§ Extrait du texte
============

Grand Paris : Les maires, derniers chefs de village d'une métroville en mutation ?

08/07/2025

L’épicentre discret du Grand Paris : la mairie

Sur la carte mouvante du Grand Paris, la géographie politique se complexifie mais une chose perdure : la figure du maire. Tandis que l’Europe des métropoles encourage le regroupement, la création de la Métropole du Grand Paris (MGP) en 2016 semblait annoncer le crépuscule des édiles locaux. Et pourtant, derrière les chantiers XXL, les plans d’urbanisme et les débats de gouvernance, les maires gardent la main sur l’essentiel : le quotidien des habitants.

Pour qui observe la vie locale – de Saint-Denis à Antony, de la petite couronne aux confins de la Seine-et-Marne – c’est une évidence empirique. Que l’on parle d’un nouveau centre social à Clichy-sous-Bois, de la rénovation d’une école à Romainville ou d’une fête de quartier à Massy, les habitants s’adressent à leur mairie. C’est elle qui arbitre, distribue, négocie, apaise ou galvanise.

============

§ Consignes
1. Recopiez le passage de l'extrait sur les maires du Grand Paris allant de « Sur la carte » jusqu'à « quotidien des habitants. ».
2. D'après l'extrait sur les maires du Grand Paris, en quelle année la Métropole du Grand Paris a-t-elle été créée ?
3. Indiquez si chacune de ces affirmations est conforme à l'extrait sur les maires du Grand Paris, en répondant par oui ou par non et en citant les mots décisifs du texte.
(a) Les habitants se tournent vers leur mairie pour une fête de quartier à Massy.
(b) La création de la Métropole du Grand Paris a privé les maires de tout rôle dans le quotidien des habitants.
(c) L'extrait mentionne la rénovation d'une école à Clichy-sous-Bois.

§ Données ci-dessous
============

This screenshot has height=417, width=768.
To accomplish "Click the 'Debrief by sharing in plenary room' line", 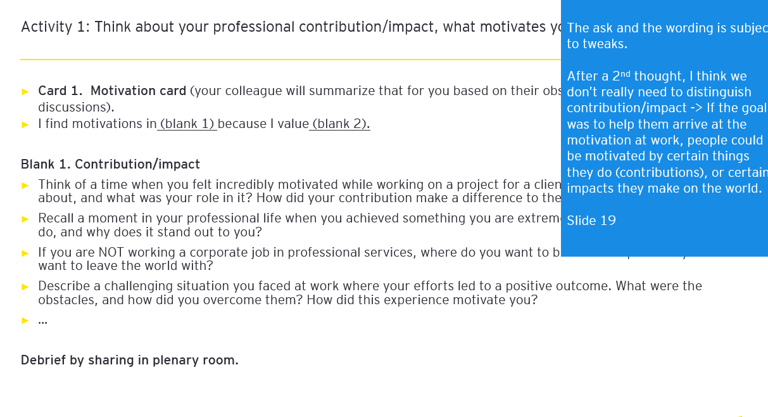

============

§ Corrigé
1.
Sur la carte mouvante du Grand Paris, la géographie politique se complexifie mais une chose perdure : la figure du maire. Tandis que l’Europe des métropoles encourage le regroupement, la création de la Métropole du Grand Paris (MGP) en 2016 semblait annoncer le crépuscule des édiles locaux. Et pourtant, derrière les chantiers XXL, les plans d’urbanisme et les débats de gouvernance, les maires gardent la main sur l’essentiel : le quotidien des habitants.

2. En 2016.

3.
(a) Oui : « d’une fête de quartier à Massy, les habitants s’adressent à leur mairie ».
(b) Non : « les maires gardent la main sur l’essentiel : le quotidien des habitants ».
(c) Non : « de la rénovation d’une école à Romainville ».